Italien: 53 km lange Hochleistungsbahnstrecke Genua–Mailand auf 2029 verschoben
de.wedoany.com-Bericht: Der Sonderbeauftragte für das italienische Projekt Terzo Valico dei Giovi, Calogero Mauceri, hat den aktualisierten Bauzeitplan veröffentlicht. Die 53 km lange Hochgeschwindigkeits-/Hochleistungsbahnstrecke Genua–Mailand soll demnach 2029 in Betrieb gehen. Derzeit steht noch weniger als 1 km Tunnelvortrieb aus. Die Tunnelarbeiten sollen im Frühjahr 2027 abgeschlossen sein, während Gleise, Stromversorgung, Signaltechnik und weitere Bahnsysteme konzentriert im Jahr 2028 installiert werden.
Das Projekt hat eine Gesamtlänge von 53 km, wovon etwa 37 km in Tunneln verlaufen. Die Bauausführung liegt beim von Webuild angeführten Konsortium Cociv, Bauherr ist die italienische Eisenbahninfrastrukturgesellschaft RFI. Das Vorhaben gehört zum Gesamtprojekt Terzo Valico dei Giovi—Genoa Junction und verbindet das Hafensystem von Genua mit dem Eisenbahnnetz Norditaliens.
Die Tunnelarbeiten konzentrieren sich hauptsächlich auf den Bereich Castagnola. Im Abschnitt Castagnola–Cravasco stehen noch etwa 240 m eingleisiger Tunnel aus, im Abschnitt Castagnola–Val Lemme noch etwa 640 m. Die Arbeiten im letztgenannten Abschnitt sind durch unterirdisches Erdgas und komplexe geologische Bedingungen beeinträchtigt, der Vortriebsfortschritt liegt unter dem ursprünglichen Plan.
Im Jahr 2026 wurden mehrere unterirdische Bauabschnitte abgeschlossen. Am 27. April wurde der letzte Durchschlag der Trennwand im Tunnel der Eisenbahnverbindungsstrecke Novi Ligure vollzogen, der dazu dient, die neue Hochleistungsbahnstrecke an die bestehende Bahnstrecke Genua–Turin anzubinden; am 23. Juni wurde der etwa 2 km lange Lüftungstunnel Polcevera fertig ausgehoben.
Der Kernabschnitt Valico des Terzo Valico dei Giovi wird als Doppelröhrentunnel mit je etwa 27 km pro Streckengleis ausgeführt.
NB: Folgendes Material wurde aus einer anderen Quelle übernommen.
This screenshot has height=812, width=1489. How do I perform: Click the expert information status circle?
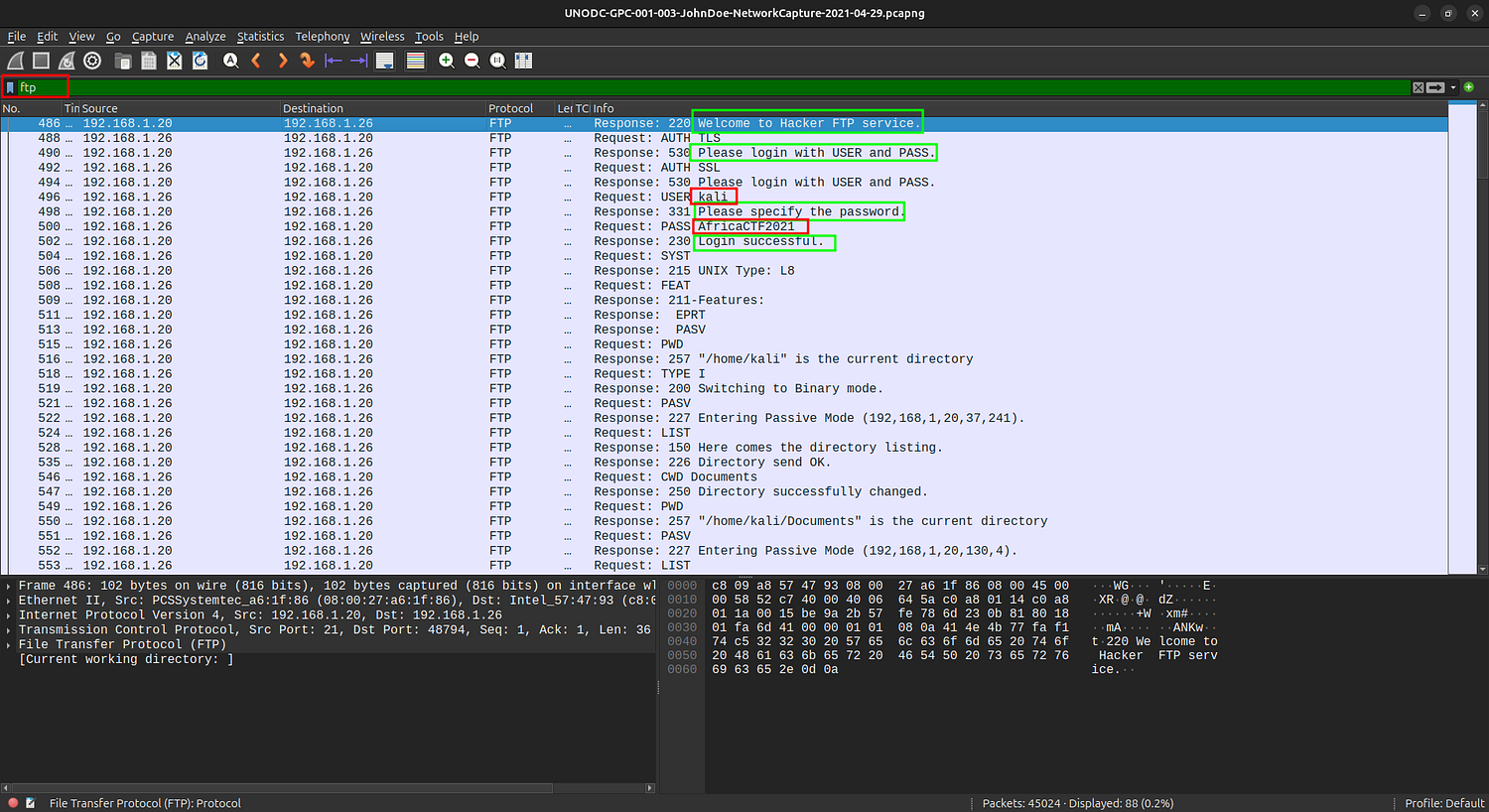13,803
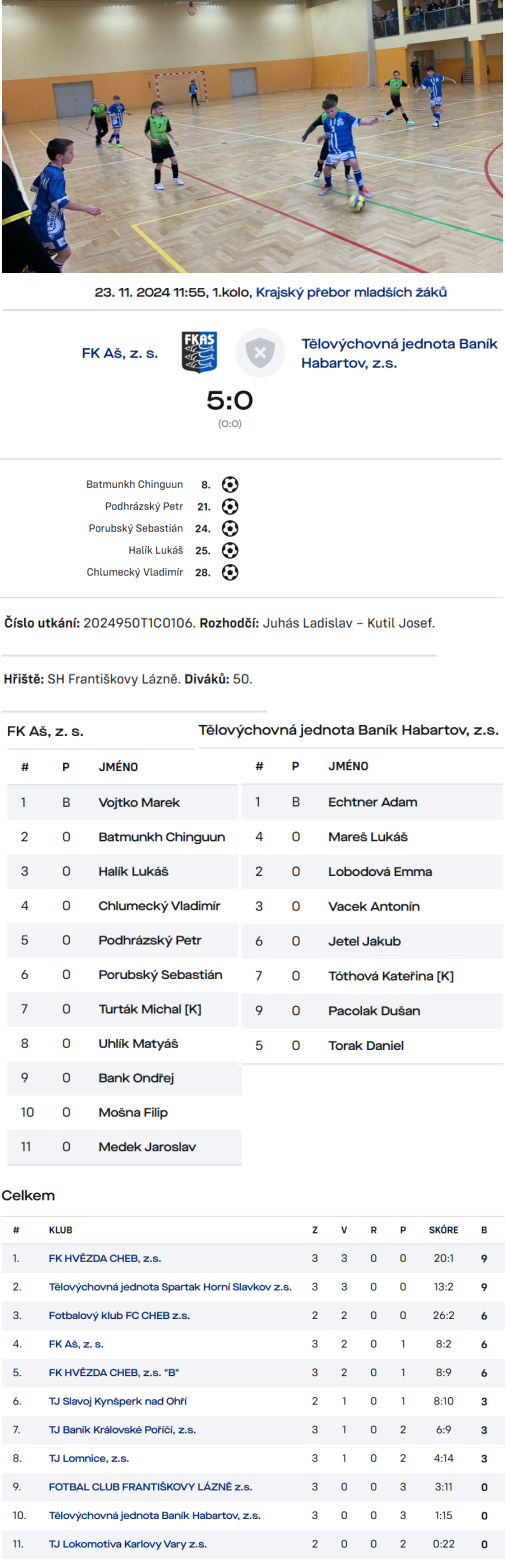Click the FK Aš club crest logo
The height and width of the screenshot is (1561, 505).
pyautogui.click(x=199, y=353)
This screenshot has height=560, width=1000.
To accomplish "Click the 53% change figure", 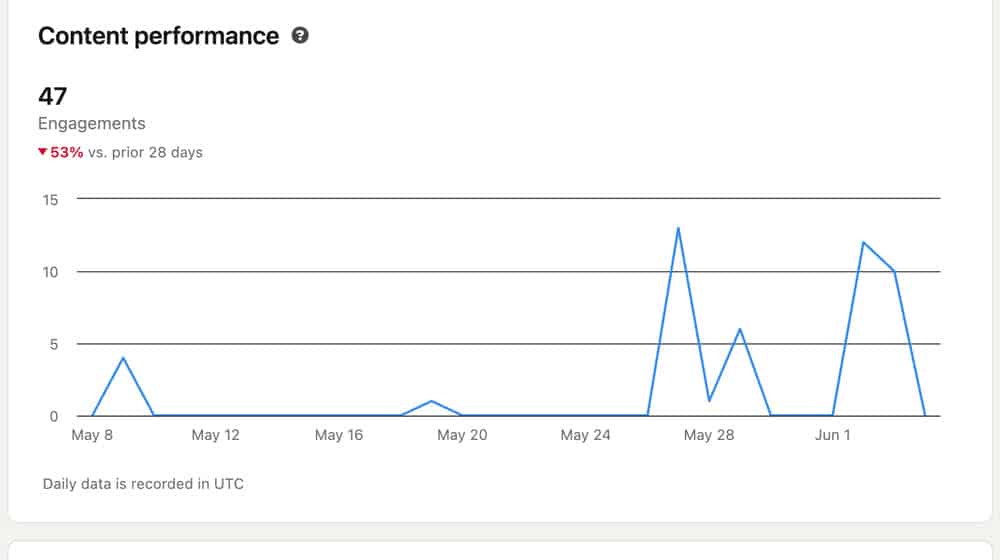I will click(66, 153).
Webuild hat zuvor mitgeteilt, dass bis Ende 2025 rund 86,5 km des Haupttunnelbaus ausgehoben wurden, was etwa 94 % des geplanten unterirdischen Bauvolumens entspricht.
Die Gesamtinvestition des Projekts beläuft sich auf etwa 8,5 Milliarden Euro und ist in den italienischen Nationalen Aufbau- und Resilienzplan eingebunden. Mit der aktuellen Aktualisierung wird der Gesamtbetriebszeitpunkt auf 2029 verschoben. Der derzeitige Bauschwerpunkt liegt auf dem letzten Tunnelabschnitt sowie der anschließenden Installation der Bahnsysteme.